Quici condivide pienamente la denuncia di Gimbe e del suo presidente, Nino Cartabellotta, accusato dal senatore di Fratelli d’Italia, Franco Zaffini, di diffondere “fake news e strumentalizzazioni dei comunisti”. Anche per la federazione sindacale dei medici, infatti, la riforma è in stallo: “È stato approvato solo uno dei sei decreti attuativi necessari, questo è fuori discussione. Non c’è nessun colore politico dietro l’analisi di dati oggettivi come questo”, commenta Quici. “Sappiamo che in Italia ci possono volere anni per approvare i decreti attuativi – prosegue -. Ma il Servizio sanitario nazionale non ha tempo, e non lo hanno i cittadini”. Quici denuncia inoltre i danni causati dalla frammentazione territoriale e dai continui rimpalli tra Stato e Regioni: “Abbiamo venti Italie diverse, questo aggrava la già complessa gestione delle liste d’attesa, rendendo difficile l’applicazione uniforme delle norme”.
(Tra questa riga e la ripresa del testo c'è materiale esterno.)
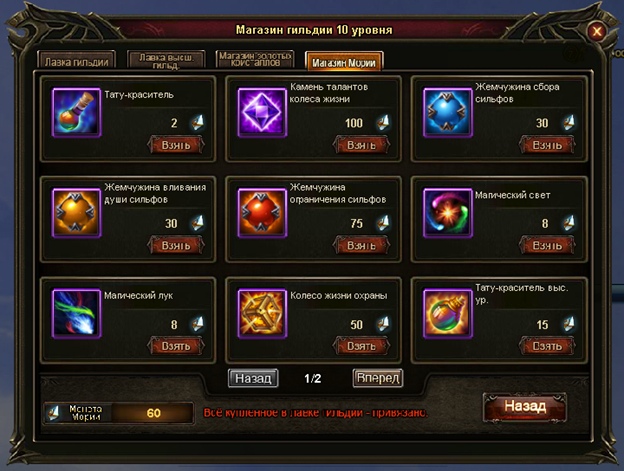Viewport: 624px width, 471px height.
Task: Click Взять under Колесо жизни охраны
Action: coord(361,346)
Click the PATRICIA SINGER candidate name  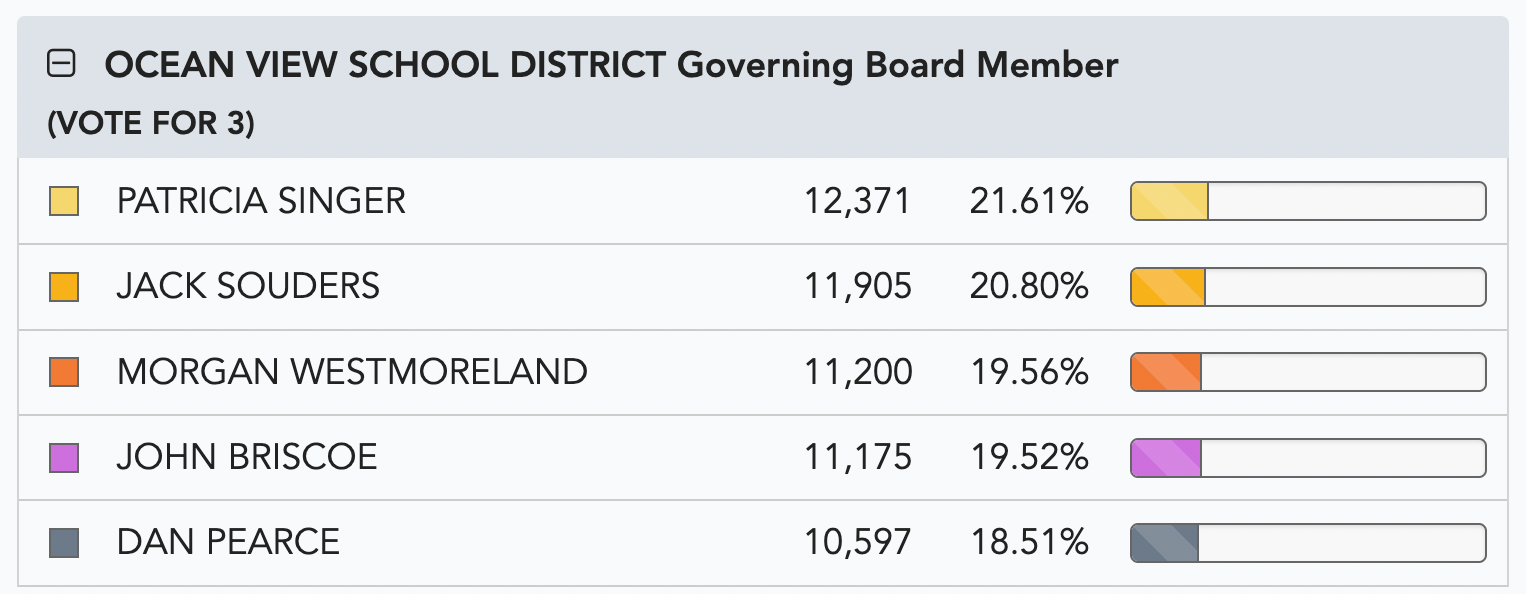pos(261,200)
Ma i problemi del provvedimento non si esauriscono con le lungaggini burocratiche. Secondo il presidente di Cimo-Fesmed, anche se tutti i decreti attuativi fossero approvati domani, non cambierebbe molto. “La riforma va a rivedere un assetto organizzativo che presuppone il rilancio dell’offerta sanitaria. Ma non si capisce chi dovrebbe offrire questi servizi. Se non ripristiniamo una parte dei posti letto eliminati, se non riapriamo gli ambulatori, se non assumiamo nuovo personale, come ci immaginiamo di ridurre i tempi di attesa?”. Per i sindacati, la carenza di personale è il vero nodo da sciogliere. Anche in funzione della sanità territoriale, ritenuta fondamentale per ridurre il peso sugli ospedali: senza rafforzare gli organici, le nuove strutture finanziate dai fondi del Pnrr rischiano di rimanere inutilizzate. “Il blocco del tetto di spesa per le assunzioni, in vigore da più di vent’anni, continua a generare storture – denuncia Quici -. Dopo il Covid, sono aumentati significativamente i contratti a tempo determinato e abbiamo continuato a spendere soldi pubblici per pagare i costosi gettonisti”.

E Quici riversa critiche anche sull’unica misura messa effettivamente in campo finora, ovvero la detassazione delle prestazioni aggiuntive dei medici: “Per avere manodopera a disposizione si è pensato di dare poche decine di euro in più ai medici che lavorano oltre il loro orario. Un approccio inadeguato per risolvere il problema. In primis perché c’è un tetto di 48 ore a settimana oltre il quale non si può andare. E che è bene rispettare anche per non sfiancare il professionista ed evitare che commetta errori per la stanchezza. In secondo luogo perché questi soldi potevano essere usati per assumere un medico e andare a impattare realmente sul problema liste d’attesa. Così si mette solo una toppa momentanea, si tira a campare. E, oltretutto, rinviare di pochi mesi il problema ha un costo molto alto”, conclude Quici.